I’d just finished recording a narration and an interview at the New York Public Library for a podcast I was producing in conjunction with their “Lunch Hour NYC” exhibition. The podcast would be used to describe the show for anyone who might need visual assistance. Before leaving the Stephen A. Schwartzman building (that’s the one with the lions, at 5th and 42nd), I wanted to walk through the exhibition itself while recording some ambience. Since there was no master plan I wasn’t sure how it would be used but, as I always tell students, you can’t use ambience if you don’t have it.
You can read the Times review of the exhibition here. It’s a highly interactive, multimedia affair with areas devoted to lunch carts, home cooking, the automat, school lunches, power lunches, lunch rooms and lunch counters, the history of lunch and much more.
To record the sounds of Lunch Hour NYC I used my faithful Sound Devices 722 digital recorder and Neumann KMR-81 microphone — the same kit that recorded the spoken parts. Wearing my headphones and holding the mic on a boom pole I must have looked odd but, this being New York, no one gave me a second glance.
The script had mentioned the many clocks scattered throughout the exhibition. Unfortunately, none was of the ticking variety … the only clock sound I could get was a neon buzz. I wandered into an alcove where an old newsreel showed Depression-era religious leader Father Divine beginning one of his worship services with a free lunch. I recorded the soundtrack through the low-fi headphones attached to the installation.
In another room I came across what’s arguably the crown jewel of Lunch Hour NYC — a restored section of an actual Horn and Hardart Automat. I captured the sounds of its doors being opened and closed, and a woman reading the signage aloud.
A little further on, a father and son were also reading out loud from a list of diner ordering lingo: “Adam and Eve on a raft,” “cup o’ Joe,” “whiskey down,” etc. The KMR-81 picked up their lively conversation with no trouble.
A woman pointed out her childhood lunch box to a younger man as they admired a colorful display of the iconic metal containers. I engaged her in conversation; again, not knowing if any of it would be useful.
In hindsight I should have asked all these people for their names and gotten their permission to use their voices. But this was not a hard news story and I was going through the exhibition for my own benefit as much as anything.
A snippet of Irving Berlin’s “Let’s Have Another Cup Of Coffee” played from a hidden speaker:
Just around the corner,
there’s a rainbow in the sky,
So let’s have another cup of coffee,
and let’s have another piece of pie.
I added it to the reel, now about fifteen minutes long. On my way out I passed a video installation showing a continuous loop of movie and television scenes shot in the Automat. Again I pressed the microphone to the earpiece and was reward by an incredibly low fidelity recording. A scene with Doris Day and Audrey Meadows from 1962′s That Touch Of Mink was wonderful but meaningless without the imagery.
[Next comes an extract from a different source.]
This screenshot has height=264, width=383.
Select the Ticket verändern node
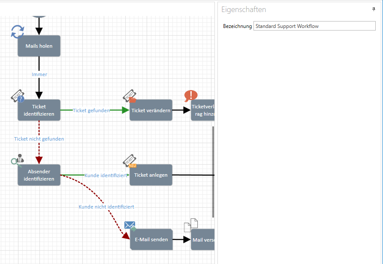pyautogui.click(x=151, y=111)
Walking out of Lunch Hour NYC, I wondered, as always, if I’d recorded enough ambience, gotten enough sound. If the three or four people I was working with hadn’t been waiting patiently for me to finish I might have gone back in for another loop around. As it was I said my thanks for all their help … and exited through the gift shop.
Next: post-production


When you were recording the individual visitors–the father and son, the woman with the lunchbox–did they just happen to be there, or did you wait around for them, going through several cycles of people?
That’s a great question — as it turns out, I just stumbled upon them as I was walking around. I noticed the father and son first. The little boy was saying things like “I want a black cow and a Wimpy” in his high-pitched voice and the father replied in kind. Both were clearly audible. The woman was chatting softly with her companion and I couldn’t hear her until I got her talking to me. If this had been a news story and I’d wanted to collect “vox pop,” for sure I would have talked to many more people.